An “Intensive Jumpstart Session” To Help Recover Your Relationship

If you:

  • are at the brink of ending your relationship.
  • can’t seem to have a discussion with your partner without it ending up in anger.
  • love your partner but really don’t like them.

If you can relate to the any of the three statements above, and
want the best chance or maybe your last chance at turning things
around consider “The Intensive Jumpstart Session”.

“The Intensive Jumpstart Session” is a 100 minute meeting (double session) which can be used to:

  • go far more deeply into the issues than you would during an initial single meeting.
  • learn techniques to handle the anger, hurt and hostility that has developed from your incompatibility.
  • improve your communication with your partner.
  • understand and redirect the anger & resentment that has developed over a long period of time.
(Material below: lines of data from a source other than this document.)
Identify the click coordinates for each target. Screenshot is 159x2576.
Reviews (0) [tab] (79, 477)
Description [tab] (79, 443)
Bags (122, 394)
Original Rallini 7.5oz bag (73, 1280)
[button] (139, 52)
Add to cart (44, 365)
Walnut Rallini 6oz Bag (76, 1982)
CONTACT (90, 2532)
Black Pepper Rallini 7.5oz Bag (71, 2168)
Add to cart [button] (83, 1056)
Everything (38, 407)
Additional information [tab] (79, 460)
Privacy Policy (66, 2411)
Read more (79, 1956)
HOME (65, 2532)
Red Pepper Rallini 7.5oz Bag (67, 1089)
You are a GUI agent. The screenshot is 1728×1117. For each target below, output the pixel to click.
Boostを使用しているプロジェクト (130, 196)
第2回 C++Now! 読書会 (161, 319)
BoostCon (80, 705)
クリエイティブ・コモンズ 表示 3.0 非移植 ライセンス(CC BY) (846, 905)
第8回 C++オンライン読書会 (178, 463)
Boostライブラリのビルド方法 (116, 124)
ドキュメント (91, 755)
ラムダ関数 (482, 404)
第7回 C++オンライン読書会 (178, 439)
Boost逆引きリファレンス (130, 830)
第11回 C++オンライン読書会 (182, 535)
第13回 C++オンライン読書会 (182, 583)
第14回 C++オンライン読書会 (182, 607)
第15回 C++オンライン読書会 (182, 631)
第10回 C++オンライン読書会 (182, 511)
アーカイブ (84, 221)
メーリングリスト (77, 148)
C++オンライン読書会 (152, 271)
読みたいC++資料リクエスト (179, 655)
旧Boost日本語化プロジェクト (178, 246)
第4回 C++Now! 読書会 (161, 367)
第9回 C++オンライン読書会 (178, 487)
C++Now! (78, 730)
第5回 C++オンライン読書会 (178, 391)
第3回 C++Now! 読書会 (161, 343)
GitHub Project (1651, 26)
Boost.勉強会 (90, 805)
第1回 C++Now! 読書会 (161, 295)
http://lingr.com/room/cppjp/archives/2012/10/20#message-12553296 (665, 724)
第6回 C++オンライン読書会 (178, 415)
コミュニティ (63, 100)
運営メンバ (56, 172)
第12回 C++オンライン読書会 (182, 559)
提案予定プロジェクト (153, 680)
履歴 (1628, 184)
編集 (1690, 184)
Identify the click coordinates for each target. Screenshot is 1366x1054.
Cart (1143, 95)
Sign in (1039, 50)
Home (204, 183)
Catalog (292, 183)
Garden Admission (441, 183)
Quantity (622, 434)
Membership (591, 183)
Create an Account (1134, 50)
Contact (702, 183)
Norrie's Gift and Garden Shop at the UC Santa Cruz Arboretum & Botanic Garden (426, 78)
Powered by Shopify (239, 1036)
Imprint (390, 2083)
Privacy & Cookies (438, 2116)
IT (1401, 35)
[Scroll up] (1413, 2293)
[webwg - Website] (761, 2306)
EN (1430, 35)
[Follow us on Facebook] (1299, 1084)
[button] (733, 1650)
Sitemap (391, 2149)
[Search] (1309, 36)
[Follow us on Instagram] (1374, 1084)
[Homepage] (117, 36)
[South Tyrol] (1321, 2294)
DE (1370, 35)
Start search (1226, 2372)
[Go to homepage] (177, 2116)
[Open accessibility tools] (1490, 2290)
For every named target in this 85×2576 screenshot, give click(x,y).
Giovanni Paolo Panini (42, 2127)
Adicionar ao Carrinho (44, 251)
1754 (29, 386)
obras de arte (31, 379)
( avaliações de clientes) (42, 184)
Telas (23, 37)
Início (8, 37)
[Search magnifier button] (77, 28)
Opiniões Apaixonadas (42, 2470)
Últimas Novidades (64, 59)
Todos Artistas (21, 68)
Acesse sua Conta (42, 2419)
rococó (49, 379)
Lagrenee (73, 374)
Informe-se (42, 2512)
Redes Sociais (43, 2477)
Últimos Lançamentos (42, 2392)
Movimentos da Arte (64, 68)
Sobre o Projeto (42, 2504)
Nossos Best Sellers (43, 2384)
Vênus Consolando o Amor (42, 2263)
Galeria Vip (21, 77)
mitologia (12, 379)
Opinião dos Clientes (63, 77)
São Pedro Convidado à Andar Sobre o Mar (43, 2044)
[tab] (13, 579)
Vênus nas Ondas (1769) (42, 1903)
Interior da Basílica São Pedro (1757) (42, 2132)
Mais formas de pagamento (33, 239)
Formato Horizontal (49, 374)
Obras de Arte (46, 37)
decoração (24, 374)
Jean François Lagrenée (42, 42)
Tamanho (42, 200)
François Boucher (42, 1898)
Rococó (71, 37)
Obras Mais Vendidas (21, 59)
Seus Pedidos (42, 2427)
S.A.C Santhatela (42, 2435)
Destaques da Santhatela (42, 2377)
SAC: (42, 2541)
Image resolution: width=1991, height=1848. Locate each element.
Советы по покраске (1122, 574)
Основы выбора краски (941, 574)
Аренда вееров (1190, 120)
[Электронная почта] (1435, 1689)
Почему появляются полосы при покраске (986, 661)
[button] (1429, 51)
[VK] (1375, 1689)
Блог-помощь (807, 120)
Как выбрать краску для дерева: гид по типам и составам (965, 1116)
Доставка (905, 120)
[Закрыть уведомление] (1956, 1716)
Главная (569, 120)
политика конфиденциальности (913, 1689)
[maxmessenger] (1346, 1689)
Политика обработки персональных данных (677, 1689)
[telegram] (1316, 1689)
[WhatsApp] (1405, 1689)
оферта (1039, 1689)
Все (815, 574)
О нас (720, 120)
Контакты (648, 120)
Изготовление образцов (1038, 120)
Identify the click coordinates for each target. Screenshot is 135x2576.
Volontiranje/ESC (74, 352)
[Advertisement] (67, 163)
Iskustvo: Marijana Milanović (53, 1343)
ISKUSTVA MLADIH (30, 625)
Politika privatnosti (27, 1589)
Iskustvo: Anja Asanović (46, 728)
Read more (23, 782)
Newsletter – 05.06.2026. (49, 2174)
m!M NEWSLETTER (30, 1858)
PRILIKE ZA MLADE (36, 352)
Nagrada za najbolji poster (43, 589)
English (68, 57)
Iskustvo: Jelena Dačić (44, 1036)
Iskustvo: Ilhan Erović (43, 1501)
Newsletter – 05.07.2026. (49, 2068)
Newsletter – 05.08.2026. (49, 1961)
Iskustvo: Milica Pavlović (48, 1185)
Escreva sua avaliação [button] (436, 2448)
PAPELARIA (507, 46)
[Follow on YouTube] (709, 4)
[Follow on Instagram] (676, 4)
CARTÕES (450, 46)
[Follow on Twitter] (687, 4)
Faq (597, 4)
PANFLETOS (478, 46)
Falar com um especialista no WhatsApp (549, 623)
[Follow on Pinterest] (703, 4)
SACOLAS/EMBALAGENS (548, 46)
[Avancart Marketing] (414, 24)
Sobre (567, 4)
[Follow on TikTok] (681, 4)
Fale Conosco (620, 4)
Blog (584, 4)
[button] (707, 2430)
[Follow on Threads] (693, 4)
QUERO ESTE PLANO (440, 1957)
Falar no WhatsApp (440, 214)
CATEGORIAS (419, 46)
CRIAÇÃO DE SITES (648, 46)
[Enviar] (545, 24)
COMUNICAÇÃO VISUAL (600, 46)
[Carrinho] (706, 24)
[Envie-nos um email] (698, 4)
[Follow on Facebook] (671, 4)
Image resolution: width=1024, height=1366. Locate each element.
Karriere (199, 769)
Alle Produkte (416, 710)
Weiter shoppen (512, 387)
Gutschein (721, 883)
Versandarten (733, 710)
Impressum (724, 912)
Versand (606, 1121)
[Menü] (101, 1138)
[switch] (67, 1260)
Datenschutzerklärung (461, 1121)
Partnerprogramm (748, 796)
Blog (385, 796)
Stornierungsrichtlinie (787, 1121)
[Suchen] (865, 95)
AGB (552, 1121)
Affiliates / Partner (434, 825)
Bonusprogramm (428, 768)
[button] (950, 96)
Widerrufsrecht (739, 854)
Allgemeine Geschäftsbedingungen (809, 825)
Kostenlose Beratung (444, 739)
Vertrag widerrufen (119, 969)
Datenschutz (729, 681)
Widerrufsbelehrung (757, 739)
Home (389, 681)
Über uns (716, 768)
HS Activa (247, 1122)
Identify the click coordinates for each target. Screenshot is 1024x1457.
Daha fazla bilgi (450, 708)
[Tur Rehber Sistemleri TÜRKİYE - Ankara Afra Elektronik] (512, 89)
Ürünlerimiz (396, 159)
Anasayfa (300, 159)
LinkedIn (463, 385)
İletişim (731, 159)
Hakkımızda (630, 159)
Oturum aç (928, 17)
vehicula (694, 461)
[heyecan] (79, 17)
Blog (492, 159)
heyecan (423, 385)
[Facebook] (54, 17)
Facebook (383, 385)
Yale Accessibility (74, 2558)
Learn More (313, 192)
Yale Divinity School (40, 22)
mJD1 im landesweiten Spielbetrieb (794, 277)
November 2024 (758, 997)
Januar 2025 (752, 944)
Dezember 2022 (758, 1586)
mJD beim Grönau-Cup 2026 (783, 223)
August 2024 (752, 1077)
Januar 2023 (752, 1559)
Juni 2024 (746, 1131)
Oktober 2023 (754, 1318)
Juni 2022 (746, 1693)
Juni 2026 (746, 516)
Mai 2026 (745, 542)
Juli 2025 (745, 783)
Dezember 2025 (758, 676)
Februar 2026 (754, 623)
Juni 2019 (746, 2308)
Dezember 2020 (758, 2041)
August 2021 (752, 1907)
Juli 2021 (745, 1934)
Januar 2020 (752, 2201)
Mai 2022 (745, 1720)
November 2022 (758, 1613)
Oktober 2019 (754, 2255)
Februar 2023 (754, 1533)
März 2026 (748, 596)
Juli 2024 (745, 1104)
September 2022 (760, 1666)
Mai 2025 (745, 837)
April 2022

The “The Intensive Jumpstart Session” can make an important difference in getting counseling off to a positive start when time and patience are running out on both sides. We can work on issues that are causing the biggest problems, and tackle them first, and still have time to move along quickly to issues surrounding them.

I have found over the years that these intensive counseling sessions with couples have proven to create a deeper connection over a shorter period of time.


6 Comments so far

  1. Pamela April 4th, 2012 12:20 pm

    I see in a question above that you say “seek outside help for issues of anger and trust” yet I believe this is at the heart of my problems with my husband- are these issues something you can help us with?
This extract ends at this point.